*Extrait fourni*:
========

Bref, le raisons sont nombreuses et diverses. Certaines judicieuses, d'autres un peu moins.
Mais il est un fait. C'est parti. D'ici la fin du mois de Septembre, tous les services auront migré sur le 17ème arrondissement, à l'exception de la Brigade de Recherche et d'Intervention. Il a en effet été décidé que le fait de la conserver au centre de Paris permettrait d'être plus rapidement en capacité d'intervenir su l'ensemble de la ville. Les effectifs (qui ont triplé en deux ans) récupéreront d'ailleurs, à ma connaissance, les locaux de l'identité judiciaire.Nous voilà nombreux, les nostalgiques; et tout est fait pour que cela soit le cas... des émissions radios, des articles de presse écrite... Mais voilà; la police doit se moderniser. La PJ en fait partie. Et les locaux dans lesquels nous nous trouvions étaient, à la fois couteux, pour certains, mais aussi vétustes pour d'autres. Il est un fait, c'est un grand boulversement pour la PJ parisienne. Et il aura forcément des repercussions sur nos méthodes de travail, le fonctionnement des services... Mais le changement n'est pas forcément toujours aussi négatif qu'on veut le percevoir. Allons-y, et nous ferons le bilan, dans quelques mois. Et, même si tout n'est pas rose, loin de là, j'ai envie de rester positif....
Après tout, ce sont les hommes qui font les histoires. Et non pas les histoires qui font les hommes. Il est temps pour le 36 rue du Bastion, et tous ceux qui vont l'integrer, d'en écrire de nouvelles. Qui seront, elles aussi, j'en suis certain, riches.

========

*Données brutes*:
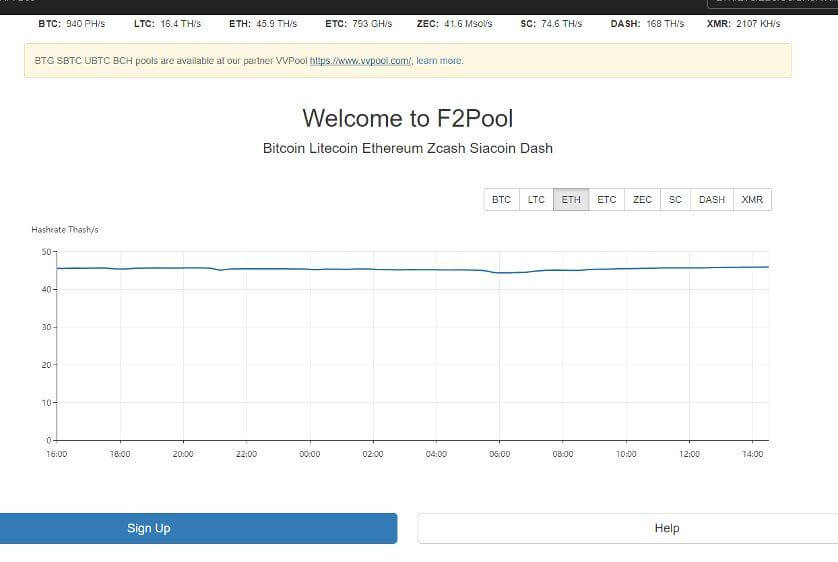Select the BTC coin tab
The image size is (838, 562).
pyautogui.click(x=501, y=200)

========

*Exercice écrit*:
Répondez brièvement aux trois questions suivantes d'après l'extrait fourni.
(a) D'ici quand tous les services auront-ils migré sur le 17ème arrondissement ?
(b) Quel service restera au centre de Paris ?
(c) Quelle adresse est nommée dans le dernier paragraphe ?

*Réponse ci-dessous*:
(a) D'ici la fin du mois de Septembre.
(b) La Brigade de Recherche et d'Intervention.
(c) Le 36 rue du Bastion.